**Brief:** Set down all of the entries precisely as they were written.

=== Begin Enclosure ===

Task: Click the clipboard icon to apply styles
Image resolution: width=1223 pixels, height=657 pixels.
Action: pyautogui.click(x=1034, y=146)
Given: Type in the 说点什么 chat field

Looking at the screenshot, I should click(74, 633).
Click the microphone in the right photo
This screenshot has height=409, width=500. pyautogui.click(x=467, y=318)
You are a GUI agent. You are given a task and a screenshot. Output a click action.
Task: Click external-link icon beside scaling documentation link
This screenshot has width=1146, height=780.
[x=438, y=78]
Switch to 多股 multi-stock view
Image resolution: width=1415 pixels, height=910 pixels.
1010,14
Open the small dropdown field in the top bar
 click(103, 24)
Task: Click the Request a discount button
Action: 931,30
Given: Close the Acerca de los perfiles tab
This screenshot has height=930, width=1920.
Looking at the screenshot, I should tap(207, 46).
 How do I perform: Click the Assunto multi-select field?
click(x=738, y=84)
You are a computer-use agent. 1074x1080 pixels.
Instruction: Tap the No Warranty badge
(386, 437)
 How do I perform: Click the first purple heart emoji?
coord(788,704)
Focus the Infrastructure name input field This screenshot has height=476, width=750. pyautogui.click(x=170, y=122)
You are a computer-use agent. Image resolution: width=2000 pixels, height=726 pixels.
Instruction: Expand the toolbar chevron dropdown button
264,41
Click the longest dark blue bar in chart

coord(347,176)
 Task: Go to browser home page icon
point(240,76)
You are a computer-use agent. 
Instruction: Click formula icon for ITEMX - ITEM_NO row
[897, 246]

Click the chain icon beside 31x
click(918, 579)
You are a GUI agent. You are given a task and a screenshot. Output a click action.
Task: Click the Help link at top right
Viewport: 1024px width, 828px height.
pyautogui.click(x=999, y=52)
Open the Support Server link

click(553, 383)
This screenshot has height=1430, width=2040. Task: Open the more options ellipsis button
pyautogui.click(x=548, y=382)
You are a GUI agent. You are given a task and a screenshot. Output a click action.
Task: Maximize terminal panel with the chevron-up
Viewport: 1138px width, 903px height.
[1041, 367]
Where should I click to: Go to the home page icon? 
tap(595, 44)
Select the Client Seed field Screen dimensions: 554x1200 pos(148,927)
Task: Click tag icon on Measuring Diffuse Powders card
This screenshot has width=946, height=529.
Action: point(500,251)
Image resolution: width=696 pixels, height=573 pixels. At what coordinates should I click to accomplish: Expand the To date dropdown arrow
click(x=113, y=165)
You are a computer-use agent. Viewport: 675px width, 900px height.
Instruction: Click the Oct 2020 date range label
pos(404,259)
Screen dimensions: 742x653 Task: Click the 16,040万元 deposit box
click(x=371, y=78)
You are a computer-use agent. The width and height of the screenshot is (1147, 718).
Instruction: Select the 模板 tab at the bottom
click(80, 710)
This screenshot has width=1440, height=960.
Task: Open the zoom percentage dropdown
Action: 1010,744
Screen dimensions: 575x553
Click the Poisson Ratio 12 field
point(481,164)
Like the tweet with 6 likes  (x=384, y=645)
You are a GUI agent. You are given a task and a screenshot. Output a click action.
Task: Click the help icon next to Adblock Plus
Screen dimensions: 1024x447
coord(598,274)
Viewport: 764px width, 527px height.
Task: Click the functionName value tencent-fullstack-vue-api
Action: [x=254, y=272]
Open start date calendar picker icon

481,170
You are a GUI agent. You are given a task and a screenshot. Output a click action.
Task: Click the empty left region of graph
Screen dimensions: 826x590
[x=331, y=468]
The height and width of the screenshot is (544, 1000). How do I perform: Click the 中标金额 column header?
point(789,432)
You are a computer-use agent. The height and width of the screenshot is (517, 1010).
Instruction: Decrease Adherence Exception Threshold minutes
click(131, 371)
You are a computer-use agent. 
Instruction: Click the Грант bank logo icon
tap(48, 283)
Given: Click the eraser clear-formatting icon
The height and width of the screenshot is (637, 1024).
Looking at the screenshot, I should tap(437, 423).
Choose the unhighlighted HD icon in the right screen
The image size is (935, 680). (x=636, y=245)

=== End Enclosure ===

**Worked solution:**
Task: Click the clipboard icon to apply styles
Image resolution: width=1223 pixels, height=657 pixels.
Action: pyautogui.click(x=1034, y=146)
Given: Type in the 说点什么 chat field

Looking at the screenshot, I should click(74, 633).
Click the microphone in the right photo
This screenshot has height=409, width=500. pyautogui.click(x=467, y=318)
You are a GUI agent. You are given a task and a screenshot. Output a click action.
Task: Click external-link icon beside scaling documentation link
This screenshot has width=1146, height=780.
[x=438, y=78]
Switch to 多股 multi-stock view
Image resolution: width=1415 pixels, height=910 pixels.
1010,14
Open the small dropdown field in the top bar
 click(103, 24)
Task: Click the Request a discount button
Action: 931,30
Given: Close the Acerca de los perfiles tab
This screenshot has height=930, width=1920.
Looking at the screenshot, I should tap(207, 46).
 How do I perform: Click the Assunto multi-select field?
click(x=738, y=84)
You are a computer-use agent. 1074x1080 pixels.
Instruction: Tap the No Warranty badge
(386, 437)
 How do I perform: Click the first purple heart emoji?
coord(788,704)
Focus the Infrastructure name input field This screenshot has height=476, width=750. pyautogui.click(x=170, y=122)
You are a computer-use agent. Image resolution: width=2000 pixels, height=726 pixels.
Instruction: Expand the toolbar chevron dropdown button
264,41
Click the longest dark blue bar in chart

coord(347,176)
 Task: Go to browser home page icon
point(240,76)
You are a computer-use agent. 
Instruction: Click formula icon for ITEMX - ITEM_NO row
[897, 246]

Click the chain icon beside 31x
click(918, 579)
You are a GUI agent. You are given a task and a screenshot. Output a click action.
Task: Click the Help link at top right
Viewport: 1024px width, 828px height.
pyautogui.click(x=999, y=52)
Open the Support Server link

click(553, 383)
This screenshot has height=1430, width=2040. Task: Open the more options ellipsis button
pyautogui.click(x=548, y=382)
You are a GUI agent. You are given a task and a screenshot. Output a click action.
Task: Maximize terminal panel with the chevron-up
Viewport: 1138px width, 903px height.
[1041, 367]
Where should I click to: Go to the home page icon? 
tap(595, 44)
Select the Client Seed field Screen dimensions: 554x1200 pos(148,927)
Task: Click tag icon on Measuring Diffuse Powders card
This screenshot has width=946, height=529.
Action: point(500,251)
Image resolution: width=696 pixels, height=573 pixels. At what coordinates should I click to accomplish: Expand the To date dropdown arrow
click(x=113, y=165)
You are a computer-use agent. Viewport: 675px width, 900px height.
Instruction: Click the Oct 2020 date range label
pos(404,259)
Screen dimensions: 742x653 Task: Click the 16,040万元 deposit box
click(x=371, y=78)
You are a computer-use agent. The width and height of the screenshot is (1147, 718).
Instruction: Select the 模板 tab at the bottom
click(80, 710)
This screenshot has width=1440, height=960.
Task: Open the zoom percentage dropdown
Action: 1010,744
Screen dimensions: 575x553
Click the Poisson Ratio 12 field
point(481,164)
Like the tweet with 6 likes  (x=384, y=645)
You are a GUI agent. You are given a task and a screenshot. Output a click action.
Task: Click the help icon next to Adblock Plus
Screen dimensions: 1024x447
coord(598,274)
Viewport: 764px width, 527px height.
Task: Click the functionName value tencent-fullstack-vue-api
Action: [x=254, y=272]
Open start date calendar picker icon

481,170
You are a GUI agent. You are given a task and a screenshot. Output a click action.
Task: Click the empty left region of graph
Screen dimensions: 826x590
[x=331, y=468]
The height and width of the screenshot is (544, 1000). How do I perform: Click the 中标金额 column header?
point(789,432)
You are a computer-use agent. The height and width of the screenshot is (517, 1010).
Instruction: Decrease Adherence Exception Threshold minutes
click(131, 371)
You are a computer-use agent. 
Instruction: Click the Грант bank logo icon
tap(48, 283)
Given: Click the eraser clear-formatting icon
The height and width of the screenshot is (637, 1024).
Looking at the screenshot, I should tap(437, 423).
Choose the unhighlighted HD icon in the right screen
The image size is (935, 680). (x=636, y=245)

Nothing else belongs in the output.